AI model migration scaffolding consulting, the five artifacts to build first.

Most teams that hire for an AI model migration ask the wrong question. They ask “can you rewrite our prompts for the new model.” The right question is “can you give us a way to measure whether the new model is better.” The first one is a week of guessing. The second one is a piece of scaffolding you build once and reuse for every future migration.

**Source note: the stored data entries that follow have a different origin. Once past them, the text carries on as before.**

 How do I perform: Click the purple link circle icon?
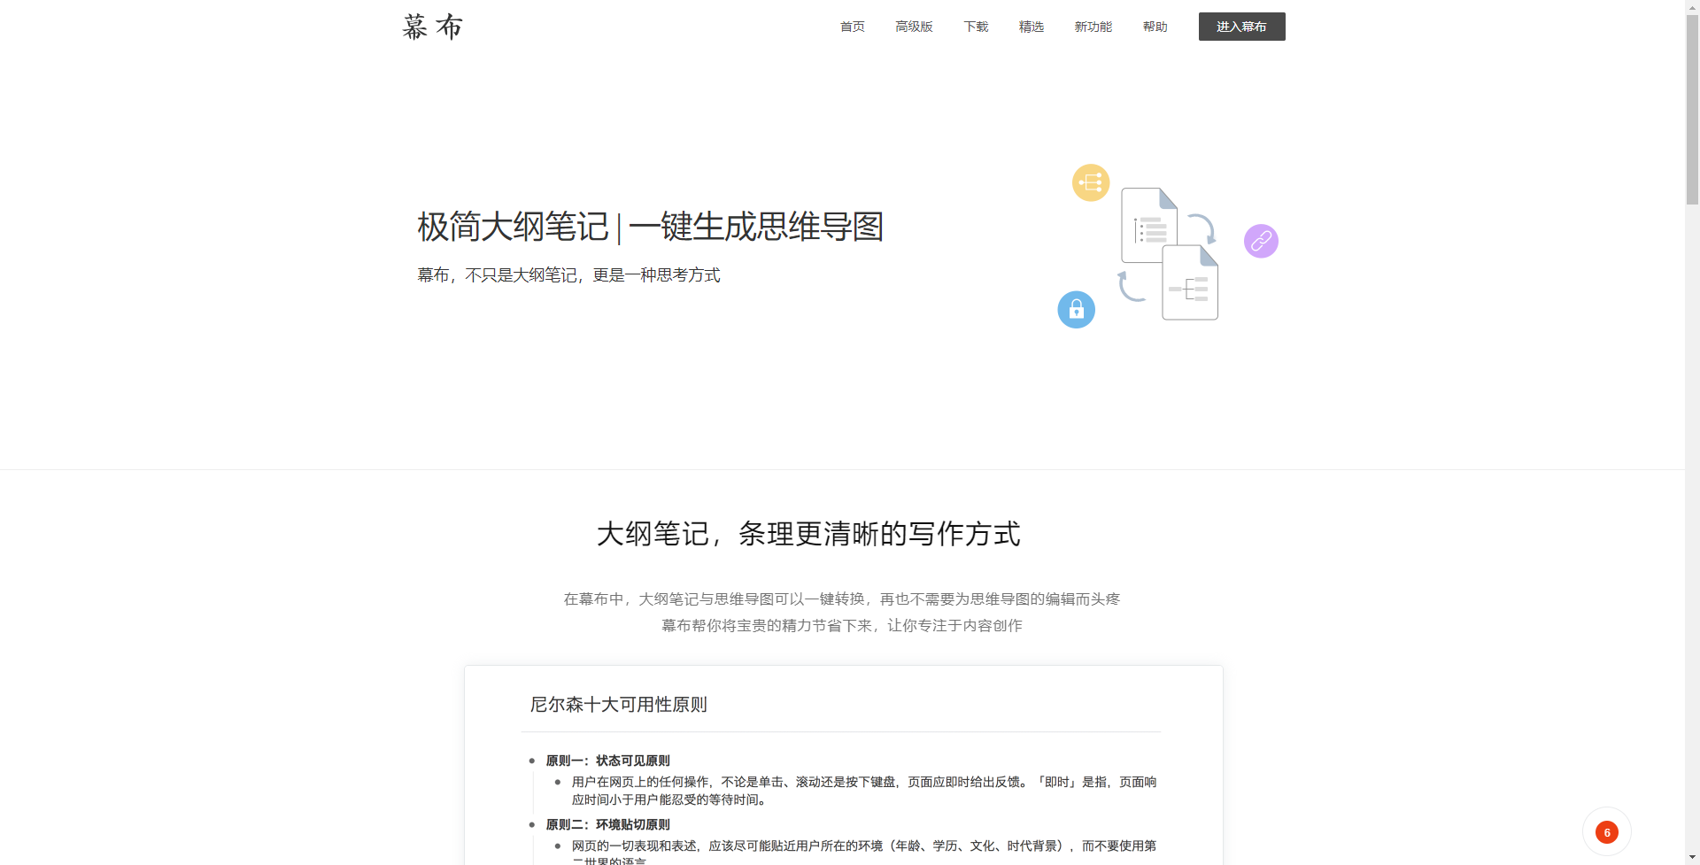tap(1261, 241)
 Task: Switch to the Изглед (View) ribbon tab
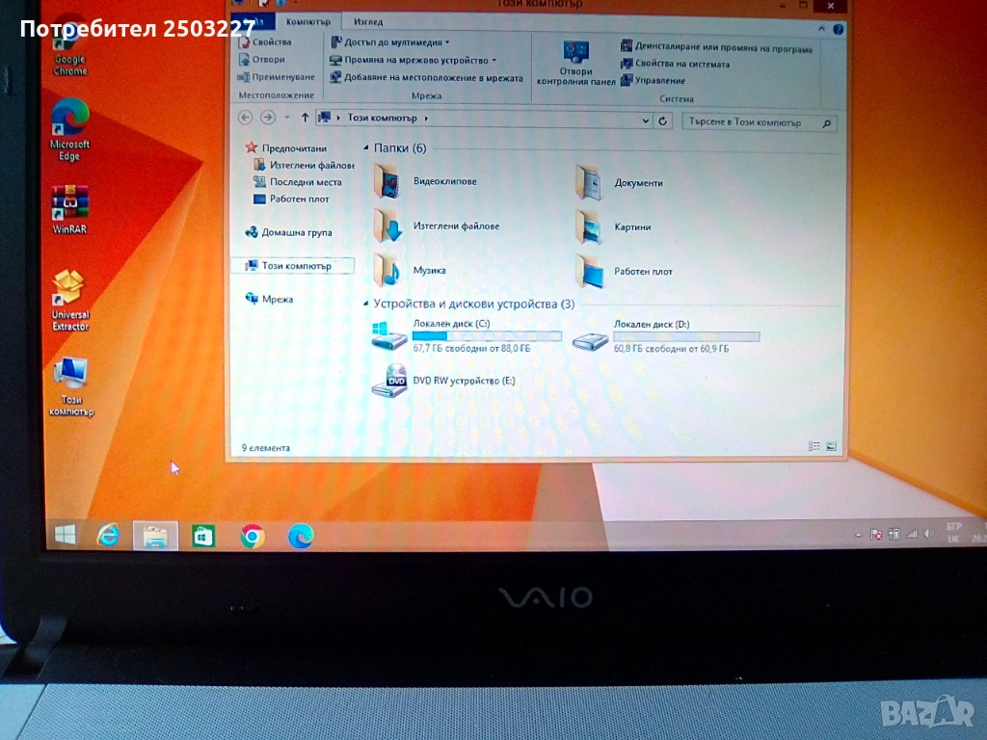366,21
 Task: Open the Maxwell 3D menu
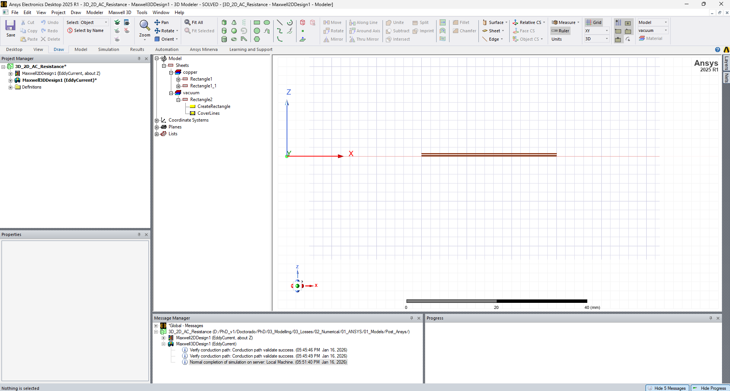coord(120,13)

Matthew Diakonov, Written with AI

Published April 30, 202611 min read

Direct answer, verified 2026-04-30

What this engagement actually is

A fixed-scope engagement that builds five reusable migration artifacts before anyone touches production prompts. Once those artifacts exist, the prompt rewriting itself is a normal pull request, and every future model swap on the same stack takes days instead of weeks. Pricing on c0nsl is on the page:

Scoping consult

$75

30 to 60 min

First migration with scaffolding

$2K to $10K+

Custom System tier, fixed scope

Each later migration on the same harness

$500 to $2K

Small Integration tier, fixed scope

Source: the published rate ladder on c0nsl.com. No discovery deck, no rate held back for the call.

The thesis: migration is scaffolding, not rewriting

Every model swap I have shipped, going back to the days of switching from text-davinci to GPT-3.5, runs into the same wall. The new model is mostly better, slightly worse on a few things, and behaves differently on a long tail of inputs the team has not looked at since the prompt was written. If the team rewrites the prompt to chase the obvious wins, they ship a regression on the tail and find out when a customer complains.

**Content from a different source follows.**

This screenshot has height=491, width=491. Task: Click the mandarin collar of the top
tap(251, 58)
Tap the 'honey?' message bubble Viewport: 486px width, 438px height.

The fix is not a smarter prompt. The fix is a piece of harness that sits beside the production stack, runs both models on the same inputs, scores the diffs, and gates the cutover. That harness is what scaffolding-first consulting actually delivers. Without it, you are doing migration by vibes. With it, the migration is a CSV you read like a code review.

The rest of this page names the five artifacts in the order I build them, what each one is, and how they hand off to the next.

How the artifacts connect

Before the per-artifact detail, the bird’s-eye flow. Live requests fan out to two paths. The production model serves the user. The shadow gate sends a sampled copy to the candidate model. Both responses land in the diff scorer, which compares them against the golden fixture set and the per-fixture rubric. The scorer’s output gates the rollback flag. Cutover is the moment you flip the flag.

Migration scaffolding, end to end

Nothing in this picture is novel infrastructure. It is glue, and the glue is the work. Every artifact below is a small piece of this same diagram, scoped to fit a small team’s codebase.

Artifact 1: the golden fixture set

Capture 200 to 1,000 real production inputs with their accepted outputs, redact the PII, and commit the result to the repo (or to a private object store if your data is too sensitive to live in git). This is the artifact that makes everything else possible. Without a fixture set you are guessing about behavior. With one you can re-run any prompt change against the same 1,000 cases in a minute.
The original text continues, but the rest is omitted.